Keeping chaos at bay in the distributed world, one cluster at a time
Kafka is an ever-evolving distributed streaming platform. It is the current go-to solution for building maintainable, extendable and scalable data pipelines. If you are not too familiar with it, make sure to first check out my other article — A Thorough Introduction To Apache Kafka.
Continuing from that article, I thought it would be beneficial if we took a bit more time to dive into some of the internal workings of Kafka itself.
Today I want to introduce you to the notion of a controller — the workhorse node of a Kafka cluster — the one who keeps the distributed cluster healthy and functioning.

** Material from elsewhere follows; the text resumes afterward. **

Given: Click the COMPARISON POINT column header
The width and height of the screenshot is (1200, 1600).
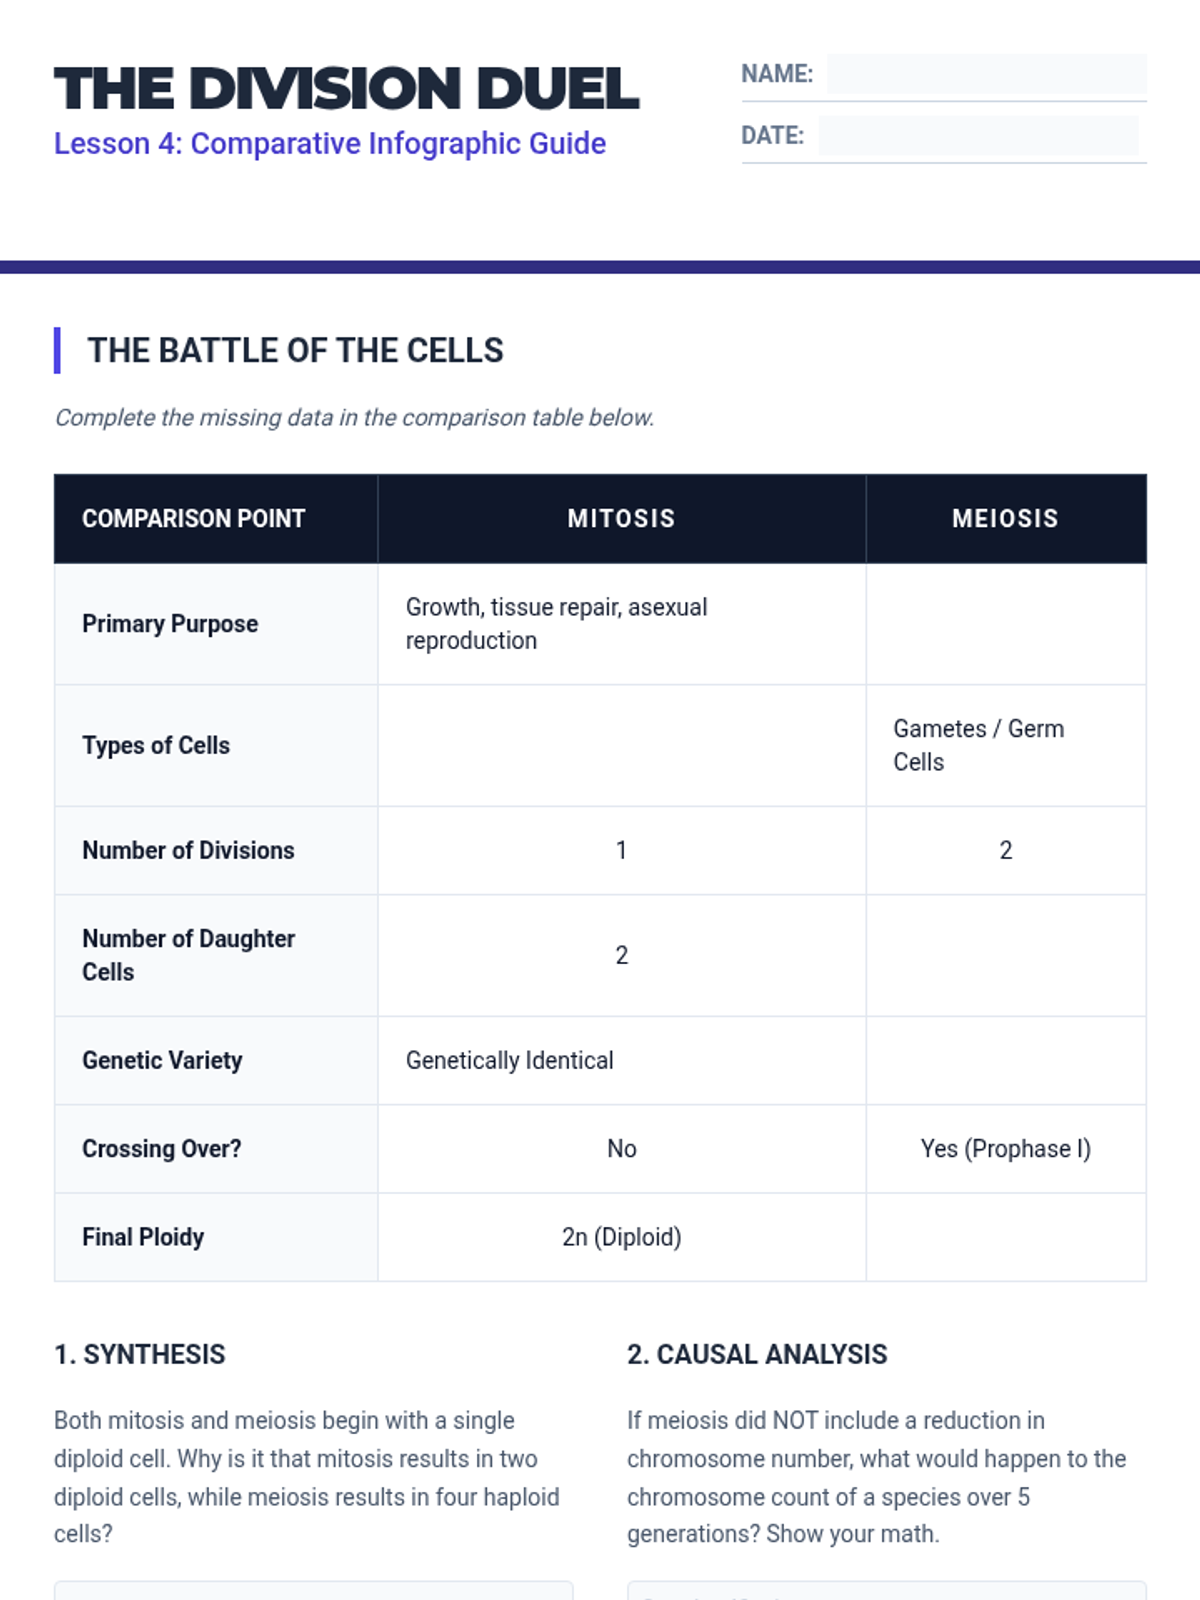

A distributed system must be coordinated. If some event happens, the nodes in the system must react in an organized way. In the end, somebody needs to decide on how the cluster reacts and instruct the brokers to do something.
That somebody is called a Controller. A controller is not too complex — it is a normal broker that simply has additional responsibility. That means it still leads partitions, has writes/reads going through it and replicates data.
The most important part of that additional responsibility is keeping track of nodes in the cluster and appropriately handling nodes that leave, join or fail. This includes rebalancing partitions and assigning new partition leaders.
There is always exactly one controller broker in a Kafka cluster.
A Controller broker has numerous extra responsibilities. These are mainly administrative actions, to name a few — create/delete a topic, add partitions (and assign them leaders) and deal with situations in which brokers leave the cluster.
Handle a node leaving the cluster
When a node leaves the Kafka cluster, either due to a failure or intentional shutdown, the partitions that it was a leader for will become unavailable (remember that clients only read from/write to partition leaders). Thus, to minimize downtime, it is important to find substitute leaders as quickly as possible.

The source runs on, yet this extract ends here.